Of course I wouldn't exterminate the Jews! I'm a good human being, and good human beings would never endorse a heinous action like that. Those filthy Nazis can just suck it up, nobody cares about their suffering anyway.

What if I place 0 value (or negative value (which is probably what I really do, but what I wish I did was to put zero value on it)) on the kind of satisfaction or peace of mind the Nazis get from knowing the Jews are suffering?

Interesting. I am not sure if one can have a consistent version of utilitarianism where one unpacks the reasons for one's satisfaction and weigh them separately.

You know... purposely violating Godwin's Law seems to have become an applause light around here, as if we want to demonstrate how super rational we are that we don't succumb to obvious fallacies like Nazi analogies.

Or actually: a "law" in the sense of "predictable regularity", not "rule that one will be punished for violating".

In which case the post exemplifies it, rather than violating it.

Hm.

I suppose, if LW is to be consistent, comments on negatively voted posts should incur the same karma penalty that comments on negatively voted comments do.

shminux claims (in an edit to the post) that they do. Do they or not?

I don't actually know, I simply assumed that this would be the case for posts as well as comments.

How important is the shape of the noses to the jewish people?

Consider a jew is injured in an accident and the best reconstruction that is present restores the nose to a nazi shape and not a jew one. How would his family react? How different will be his ability to achieve his life's goals and his sense of himself?

How would a nazi react to such a jew?

If the aspect of the Jews that the Nazis have to change is something integral to their worldview, then a repugnant conclusion becomes sort of inevitable.

Till then, pull on the rope sideways. Try to save as many people as possible.

In the real world, Nazis believed that Jews were inimical to Aryans, and treacherous as well. Jews that didn't look like Jews were still considered to be threats.

◆ ◆ ◆

Extend the forum discussion on the utilitarian Nazi thought experiment, picking up after its final comment. The material that comes after this text is from an unrelated source.

◆ ◆ ◆

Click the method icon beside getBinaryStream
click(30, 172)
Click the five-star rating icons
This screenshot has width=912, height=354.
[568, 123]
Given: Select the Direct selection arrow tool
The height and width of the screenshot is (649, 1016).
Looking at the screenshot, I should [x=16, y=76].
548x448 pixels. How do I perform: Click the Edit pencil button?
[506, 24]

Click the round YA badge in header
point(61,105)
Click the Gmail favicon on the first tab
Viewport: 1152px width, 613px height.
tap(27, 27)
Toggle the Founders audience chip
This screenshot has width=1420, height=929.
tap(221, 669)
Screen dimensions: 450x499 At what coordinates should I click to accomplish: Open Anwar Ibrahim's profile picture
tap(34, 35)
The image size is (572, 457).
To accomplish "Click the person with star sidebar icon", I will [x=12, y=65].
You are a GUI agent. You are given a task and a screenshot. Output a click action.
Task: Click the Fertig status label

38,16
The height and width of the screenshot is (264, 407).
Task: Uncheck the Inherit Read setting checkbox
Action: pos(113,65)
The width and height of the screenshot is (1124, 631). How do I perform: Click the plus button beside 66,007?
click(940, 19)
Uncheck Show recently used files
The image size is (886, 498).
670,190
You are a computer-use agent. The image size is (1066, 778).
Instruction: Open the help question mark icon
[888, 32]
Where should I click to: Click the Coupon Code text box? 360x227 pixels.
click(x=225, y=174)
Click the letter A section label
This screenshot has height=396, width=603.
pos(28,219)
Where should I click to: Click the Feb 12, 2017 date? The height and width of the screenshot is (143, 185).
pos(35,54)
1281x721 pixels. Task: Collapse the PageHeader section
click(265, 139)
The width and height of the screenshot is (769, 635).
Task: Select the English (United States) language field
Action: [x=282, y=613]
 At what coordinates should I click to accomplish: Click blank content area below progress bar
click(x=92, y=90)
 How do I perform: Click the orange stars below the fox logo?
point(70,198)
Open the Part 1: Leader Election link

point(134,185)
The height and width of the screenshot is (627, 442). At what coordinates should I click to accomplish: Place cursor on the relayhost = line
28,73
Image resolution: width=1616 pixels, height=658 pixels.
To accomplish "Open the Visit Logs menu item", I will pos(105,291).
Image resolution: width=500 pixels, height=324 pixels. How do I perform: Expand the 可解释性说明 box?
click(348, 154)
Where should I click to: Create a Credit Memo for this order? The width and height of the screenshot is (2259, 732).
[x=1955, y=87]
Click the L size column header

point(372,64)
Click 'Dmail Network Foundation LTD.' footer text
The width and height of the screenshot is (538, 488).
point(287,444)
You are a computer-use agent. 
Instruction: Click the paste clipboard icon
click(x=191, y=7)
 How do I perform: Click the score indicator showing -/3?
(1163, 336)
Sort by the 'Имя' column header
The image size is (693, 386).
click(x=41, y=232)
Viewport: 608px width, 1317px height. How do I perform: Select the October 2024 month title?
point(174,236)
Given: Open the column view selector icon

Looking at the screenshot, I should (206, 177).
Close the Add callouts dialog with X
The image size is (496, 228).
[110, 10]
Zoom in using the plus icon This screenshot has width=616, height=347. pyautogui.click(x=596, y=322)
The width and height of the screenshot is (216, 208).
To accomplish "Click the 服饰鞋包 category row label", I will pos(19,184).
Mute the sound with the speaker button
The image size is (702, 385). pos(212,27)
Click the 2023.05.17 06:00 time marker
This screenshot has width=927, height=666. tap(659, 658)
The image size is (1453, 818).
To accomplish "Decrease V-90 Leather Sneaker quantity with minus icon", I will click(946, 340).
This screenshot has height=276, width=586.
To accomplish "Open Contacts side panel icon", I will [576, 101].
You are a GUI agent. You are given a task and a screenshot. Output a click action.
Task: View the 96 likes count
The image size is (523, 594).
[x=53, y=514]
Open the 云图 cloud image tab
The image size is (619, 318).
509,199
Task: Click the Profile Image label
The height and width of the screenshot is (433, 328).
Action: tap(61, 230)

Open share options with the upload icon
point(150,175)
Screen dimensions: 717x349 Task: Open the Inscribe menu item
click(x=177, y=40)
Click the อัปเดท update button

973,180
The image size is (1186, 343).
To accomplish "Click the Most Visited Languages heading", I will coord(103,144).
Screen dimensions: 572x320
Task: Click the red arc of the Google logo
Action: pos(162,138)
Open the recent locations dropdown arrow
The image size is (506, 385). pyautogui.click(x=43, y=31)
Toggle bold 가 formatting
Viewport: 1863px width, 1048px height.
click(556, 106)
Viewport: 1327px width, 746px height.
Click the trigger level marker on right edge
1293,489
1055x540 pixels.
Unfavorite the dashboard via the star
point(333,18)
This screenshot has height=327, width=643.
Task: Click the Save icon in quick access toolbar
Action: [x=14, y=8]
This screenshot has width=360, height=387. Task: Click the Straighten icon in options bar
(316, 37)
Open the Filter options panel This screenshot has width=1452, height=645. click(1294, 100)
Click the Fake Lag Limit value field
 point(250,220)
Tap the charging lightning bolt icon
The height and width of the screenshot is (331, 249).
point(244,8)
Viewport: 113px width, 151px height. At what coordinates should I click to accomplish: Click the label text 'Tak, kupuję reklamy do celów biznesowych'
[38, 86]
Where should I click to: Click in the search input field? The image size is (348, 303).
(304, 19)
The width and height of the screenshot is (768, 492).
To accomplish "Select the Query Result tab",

◆ ◆ ◆

THE OUTPUT:
First, I'm going to call them 'N' and 'J', because I just don't like the idea of this comment being taken out of context and appearing to refer to the real things.

Does there exist a relative proportion of N to J where extermination is superior to the status quo, under your assumptions? In theory yes. In reality, it's so big that you run into a number of practical problems first. I'm going to run through as many places where this falls down in practice as I can, even if others have mentioned some.

  • The assumption that if you leave J fixed and increase N, that the level of annoyance per person in N stays constant. Exactly how annoyed can you be by someone you've never even met? Once N becomes large enough, you haven't met one, your friends haven't met one, no one you know has met one, and how do you really know whether they actually exist or not? As the size of N increases, in practice the average cost of J decreases, and it could well hit a bound. You could probably construct things in a way where that wouldn't happen, but it's at least not a straightforward matter of just blindly increasing N.
  • It's a false dichotomy. Even given the assumptions you state, there's all manner of other solutions to the problem than extermination. The existance and likely superiority of these solutions is part of our dislike of the proposal.
  • The assumption that they're unable to change their opinion is unrealistic.
  • The assumption that they hate one particular group but don't then just go on to hate another group when the first one is gone is unrealistic.
  • The whole analogy is horribly misleading because of all the associations that it brings in. Pretty much all of the assumptions required to make the theoretical situation your constructing actually work do not hold for the example you give.

With this much disparity between the theoretical situation and reality, it's no surprise there's an emotional conflict.

Does there exist a relative proportion of N to J where extermination is superior to the status quo, under your assumptions? In theory yes. In reality, it's so big that you run into a number of practical problems first

How do you actually define the correct proportion, and measure the relevant parameters?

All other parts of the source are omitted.